The Book of Revelation Previews Messiah’s Coming to Rule

Development of That Theme
Anticipation. The Book of Revelation pictures Messiah, seen as the Lamb, preparing to come to earth and rule. “The time is near,” says the prologue (1:3). “I am coming soon,” proclaims the Lamb (22:7, 12, 20; cf. 1:7). In anticipation He is called “the ruler of the kings of the earth” (1:5). He has prepared His kingdom people (1:6). To the overcomers He promises many aspects of His coming rule (see 2:7, 11, 17, 26–28; 3:5, 12, 21). “To him who overcomes, I will give the right to sit with me on my throne, just as I overcame and sat down with my Father on his throne” (3:21). In much of the book He is opening the sealed scroll that will permit Him to take His royal inheritance (5:2–7). As He prepares to open the scroll, heavenly creatures and elders honor Him:
You are worthy to take the scroll and to open its seals, because you were slain, and with your blood you purchased men for God from every tribe and language and people and nation. You have made them to be a kingdom and priests to serve our God, and they will reign on the earth. (5:8–10)

Opening the scroll occupies chapters 6–18. These show God and the Lamb pouring out their wrath on the kingdom’s opponents (6:16–17; 11:18; 15:1). This produces “the great tribulation,” in which many of God’s servants also suffer and die (7:14). But there are repeated promises (such as, 7:14–17; 10:6–7; 14:13) of God’s certain victory. For example, at the last of the seven trumpets “loud voices in heaven” anticipate that “the kingdom of the world has become the king-dom of our Lord and of his Messiah, and he will reign for ever and ever” (11:15). The heavenly elders give thanks and add:
The time has come for judging the dead, and for rewarding your servants the prophets and your saints and those who reverence your name, both small and great—and for destroying those who destroy the earth. (11:17–18)
Fulfillment. In chapter 19 Messiah’s waiting is over. God “has condemned the great prostitute who corrupted the earth…He has avenged on her the blood of his servants” (19:2). Messiah returns to earth as “King of Kings and Lord of Lords” (19:16). Finally He can begin to rule.
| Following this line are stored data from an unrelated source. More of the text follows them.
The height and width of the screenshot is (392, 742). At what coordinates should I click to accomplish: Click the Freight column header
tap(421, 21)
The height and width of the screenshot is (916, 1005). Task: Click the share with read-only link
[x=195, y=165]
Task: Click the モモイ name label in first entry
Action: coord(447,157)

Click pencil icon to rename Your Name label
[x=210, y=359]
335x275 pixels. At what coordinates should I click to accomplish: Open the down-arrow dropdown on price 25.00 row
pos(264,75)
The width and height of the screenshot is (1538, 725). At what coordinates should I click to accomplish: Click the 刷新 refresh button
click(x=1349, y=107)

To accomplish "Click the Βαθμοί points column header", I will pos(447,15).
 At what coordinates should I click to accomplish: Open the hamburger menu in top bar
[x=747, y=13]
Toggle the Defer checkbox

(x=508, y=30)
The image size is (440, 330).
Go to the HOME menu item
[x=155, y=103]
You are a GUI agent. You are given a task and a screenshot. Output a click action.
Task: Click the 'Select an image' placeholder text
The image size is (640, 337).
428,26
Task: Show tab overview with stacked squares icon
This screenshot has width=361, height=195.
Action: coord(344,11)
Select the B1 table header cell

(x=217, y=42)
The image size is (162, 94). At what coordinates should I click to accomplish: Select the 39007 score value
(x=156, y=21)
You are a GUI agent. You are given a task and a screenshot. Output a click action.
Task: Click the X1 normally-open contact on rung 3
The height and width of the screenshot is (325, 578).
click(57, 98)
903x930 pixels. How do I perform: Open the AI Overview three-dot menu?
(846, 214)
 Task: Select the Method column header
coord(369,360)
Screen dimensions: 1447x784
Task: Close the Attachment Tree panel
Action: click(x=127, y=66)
The Millennium and the New World
John sees a thousand-year reign, then a rebellion. For the first time in Scripture, Revelation 20 marks a specific length of time in which Messiah will rule. “Those who have part in the first resurrection,” it says, “will reign with him a thousand years” (Rev. 20:4–6). Based on Latin, we call that period the Millennium. During the same period Satan will be “bound…for a thou-sand years” (vv. 1–3). “When the thousand years are over, Satan will be released from his prison and will go out to deceive the nations” (vv. 7–8a). He will get many to join him in a rebellion that God will end with His fire.

After the rebellion, John sees the final judgment. In Revelation 20 John next saw the “great white throne” of final judgment with “him who was seated on it.” At that point, “earth and sky [heaven] fled from his presence, and there was no place for them” (Rev. 20:11). It may be to this event that John later refers when he says, “the first heaven and the first earth had passed away” (21:1). Similarly, Peter had said in some of his last written words, “The heavens will pass away …and the earth and its works will be burned up [and] all these things are to be destroyed” (2 Pet. 3:10–11). The occasion Revelation 20 describes is the final judgment: “I saw the dead…stand-ing before the throne [and being] judged according to what they had done’ (Rev. 20:12; cf. v. 13).

After the judgment, John sees the New World. When describing the judgment, John said he saw what we often call the eternal state (Rev. 21–22). “I saw a new heaven and a new earth; for the first heaven and the first earth had passed away” (21:1). John proceeded to describe that New World in most of Revelation 21–22. Now use the chart to review these matters.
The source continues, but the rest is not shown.